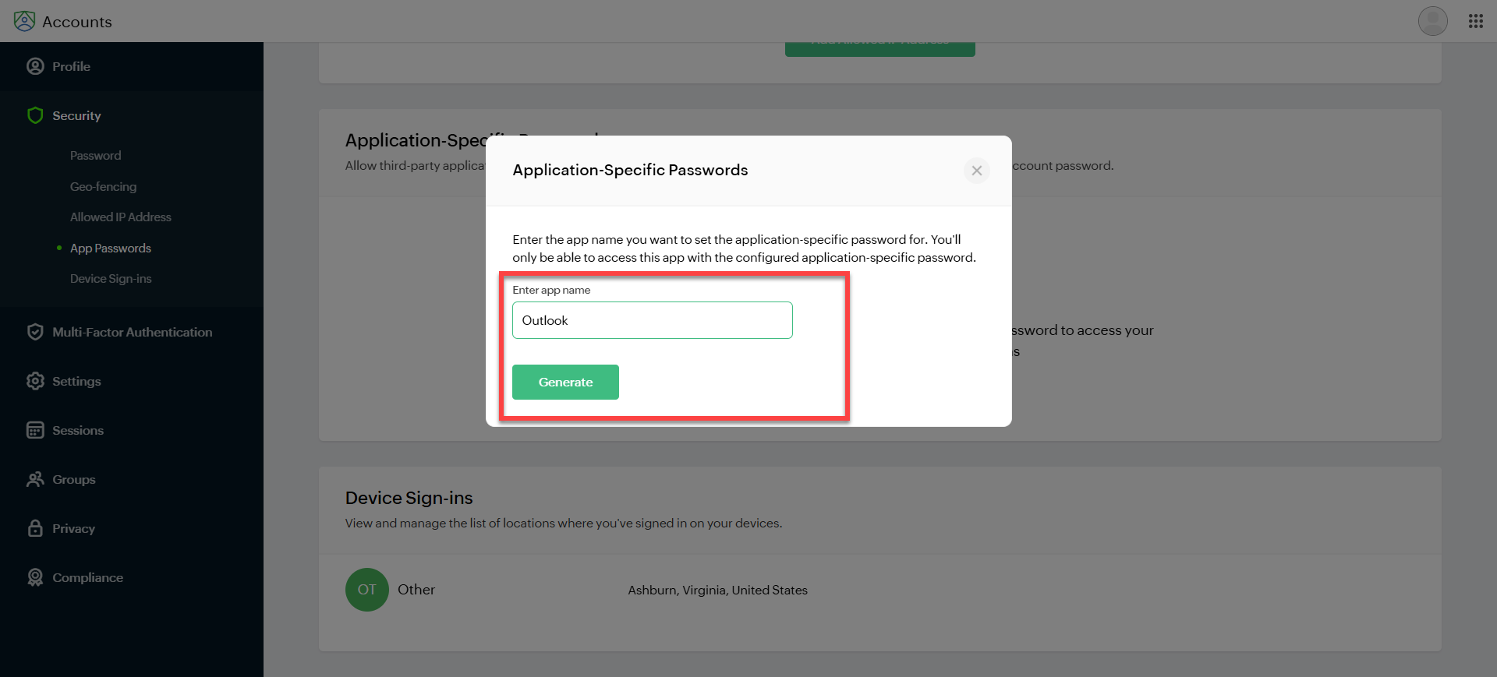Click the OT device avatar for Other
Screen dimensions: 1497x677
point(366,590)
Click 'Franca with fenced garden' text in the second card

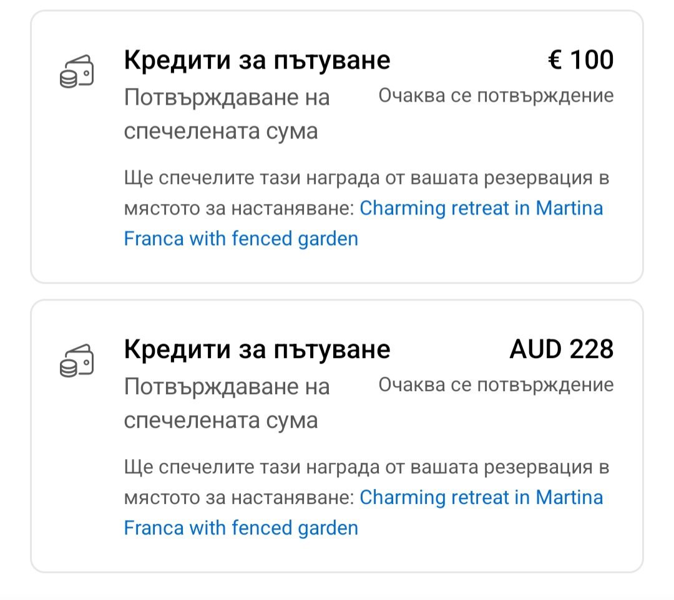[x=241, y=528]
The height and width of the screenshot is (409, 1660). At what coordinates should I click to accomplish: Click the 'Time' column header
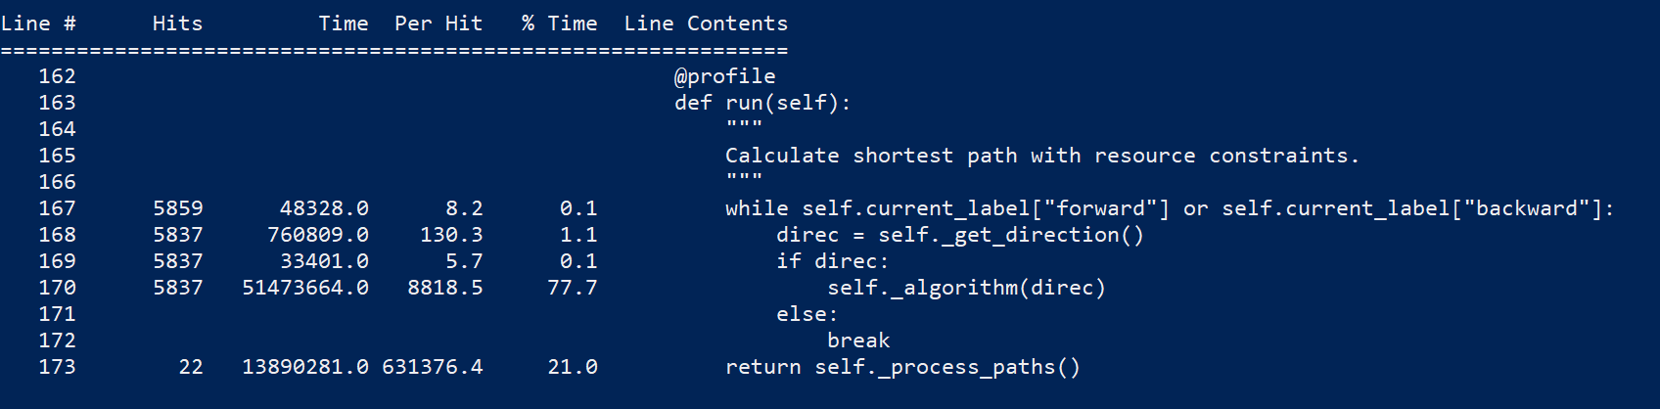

·····

- PROBLEM REQUIREMENTS:
Copy out the lines of the records above word for word, leaving out the pictures.

- ANSWER TO THE TASK:
Click the OT device avatar for Other
Screen dimensions: 1497x677
point(366,590)
Click 'Franca with fenced garden' text in the second card

[x=241, y=528]
The height and width of the screenshot is (409, 1660). At what coordinates should I click to accomplish: Click the 'Time' column header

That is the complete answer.